- _Your tasks_
1. In the text on antidepressant treatment, what success rate do antidepressants have against placebos for treating depression?
2. Reproduce word for word the part of the text on antidepressant treatment that runs from "Traumatic experiences are" up to and including "Antidepressant Treatment Help?".

** Given text follows **

How Antidepressant Treatment Helps
Feeling depressed is one of the worst feelings in the world. You feel as though you have the weight of the world on your shoulders. Luckily for those who are going through one of these bouts of depression there is a great solution for it: Antidepressant treatment.
What Pressures Can Cause Depression?
Most people have no idea how depression works. It’s not just feeling sad in the general sense, but rather their mind is experiencing pressure. This pressure can come from a number of sources. These sources can include:
A chemical imbalance in the brain can cause a person affected to show a number of symptoms that can be considered depressive symptoms. Perpetual exhaustion or lack of energy is one of these and makes someone look like they’ve lost the will to live because they stay in bed for most of their day. These chemicals in your brain control how you function throughout the day and it can be difficult for your brain to properly do things when it has too much or too little to work with.
Traumatic experiences are one of the leading causes of depression and post traumatic stress disorder. The way it works is that the memory of the trauma sticks with them until they’re treated. Some of these memories can be especially haunting and can riddle a person with guilt. It’s no wonder many people who’ve been to war come home carrying extra baggage that causes them to become depressed.
The main difference between the both of these is that a person with chemical imbalance type depression doesn’t know why they feel tired or depressed. People with trauma caused depression or PTSD on the other hand, know exactly what’s making them feel depressed. However they refuse to acknowledge it.
How Does Antidepressant Treatment Help?
Antidepressant treatment is a great way to help people who are experiencing depression and other related mental disorders. The way antidepressants work is that they help the neurotransmitters in your brain function for longer before being reabsorbed by your neurons. This makes it easier for thoughts and instructions to get around.
Think of it this way, these neurotransmitters are like delivery people carrying instructions to other important parts of your brain. If they get “reabsorbed” while transporting those instructions, the instructions will never reach their intended destination and a new neurotransmitter has to carry the slack and do the trip all over again. This puts extra strain on your brain as it isn’t getting the instructions it needs and it has to expend extra energy on a new neurotransmitter. Antidepressants make sure that this doesn’t happen.
Antidepressants are an important part of treating depression alongside therapy. Antidepressants have a sixty percent success rate for treating depression when compared to placebos. However, it does have its limitations. One of these is that it works better, the more severe a case of depression is, the better it will work. Despite this however, antidepressant treatment remains as one of the best ways to fight off depression.

** End of Given text **
** Recorded data follows **

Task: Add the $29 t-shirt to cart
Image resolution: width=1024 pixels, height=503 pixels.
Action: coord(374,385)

** End of Recorded data **
** Recorded data follows **

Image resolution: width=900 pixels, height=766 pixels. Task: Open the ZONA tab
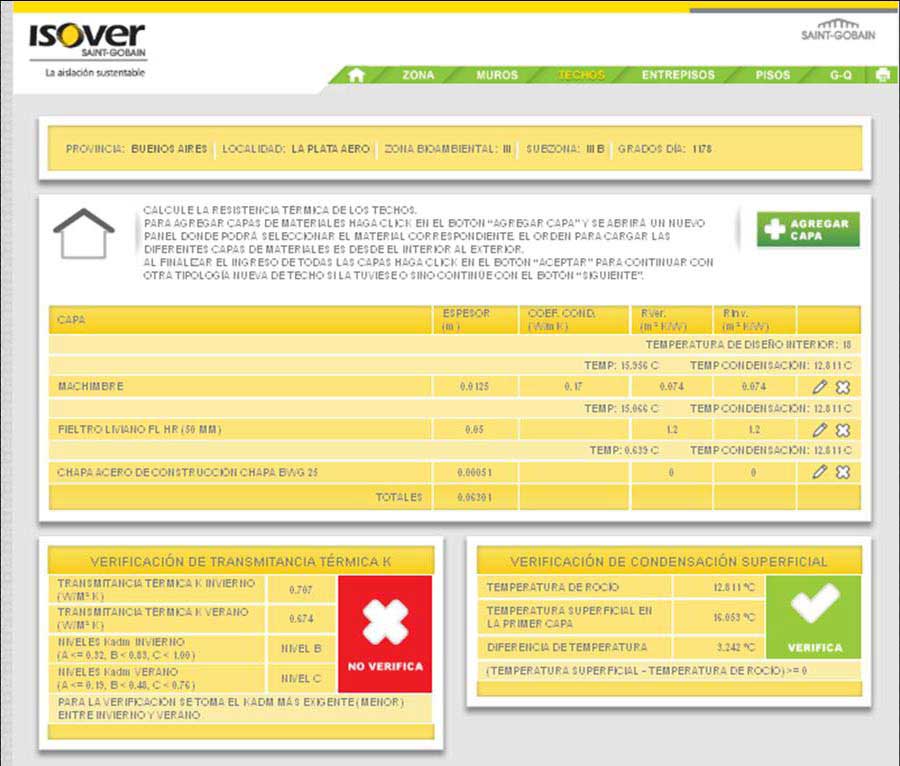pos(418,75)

** End of Recorded data **

- _Expected responses_
1. Sixty percent.

2.
Traumatic experiences are one of the leading causes of depression and post traumatic stress disorder. The way it works is that the memory of the trauma sticks with them until they’re treated. Some of these memories can be especially haunting and can riddle a person with guilt. It’s no wonder many people who’ve been to war come home carrying extra baggage that causes them to become depressed.
The main difference between the both of these is that a person with chemical imbalance type depression doesn’t know why they feel tired or depressed. People with trauma caused depression or PTSD on the other hand, know exactly what’s making them feel depressed. However they refuse to acknowledge it.
How Does Antidepressant Treatment Help?